Task details ▸ Where in the records does the word "agent" occur? Copy each line in which it does.

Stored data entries
▬▬▬
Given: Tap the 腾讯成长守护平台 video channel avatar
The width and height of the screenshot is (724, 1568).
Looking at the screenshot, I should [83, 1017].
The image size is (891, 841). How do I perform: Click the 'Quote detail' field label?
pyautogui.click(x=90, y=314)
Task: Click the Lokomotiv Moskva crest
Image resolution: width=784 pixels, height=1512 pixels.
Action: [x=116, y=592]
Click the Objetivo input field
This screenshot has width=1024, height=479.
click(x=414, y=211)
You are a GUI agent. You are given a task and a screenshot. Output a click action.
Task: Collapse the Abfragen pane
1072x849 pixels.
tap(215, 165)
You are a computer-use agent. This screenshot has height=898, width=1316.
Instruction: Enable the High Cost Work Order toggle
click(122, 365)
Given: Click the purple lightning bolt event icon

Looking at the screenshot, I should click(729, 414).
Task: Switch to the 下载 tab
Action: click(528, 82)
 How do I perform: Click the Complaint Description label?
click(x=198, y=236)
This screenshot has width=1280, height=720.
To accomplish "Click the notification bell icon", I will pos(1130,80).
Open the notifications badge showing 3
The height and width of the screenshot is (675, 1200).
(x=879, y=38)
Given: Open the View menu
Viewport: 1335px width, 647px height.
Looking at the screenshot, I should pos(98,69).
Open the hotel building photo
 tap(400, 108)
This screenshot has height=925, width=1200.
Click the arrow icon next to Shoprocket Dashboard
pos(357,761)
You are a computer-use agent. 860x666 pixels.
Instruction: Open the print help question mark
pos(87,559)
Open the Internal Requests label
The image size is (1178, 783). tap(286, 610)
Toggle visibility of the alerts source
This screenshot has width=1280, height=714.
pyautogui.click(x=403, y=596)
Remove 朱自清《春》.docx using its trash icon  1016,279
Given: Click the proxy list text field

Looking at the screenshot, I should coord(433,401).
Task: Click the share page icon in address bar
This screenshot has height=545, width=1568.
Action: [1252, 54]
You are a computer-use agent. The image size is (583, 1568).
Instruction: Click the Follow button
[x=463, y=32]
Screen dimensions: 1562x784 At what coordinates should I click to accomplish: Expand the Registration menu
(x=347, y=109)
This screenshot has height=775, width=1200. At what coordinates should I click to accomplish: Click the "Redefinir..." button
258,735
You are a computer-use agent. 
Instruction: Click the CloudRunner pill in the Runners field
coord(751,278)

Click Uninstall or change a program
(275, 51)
▬▬▬
Exercise output ▸
You are a GUI agent. You are given a task and a screenshot. Output a click action.
You are a computer-use agent. This screenshot has height=898, width=1316.
You are a computer-use agent. 860x666 pixels.
You are a computer-use agent. The image size is (583, 1568).
You are a computer-use agent. 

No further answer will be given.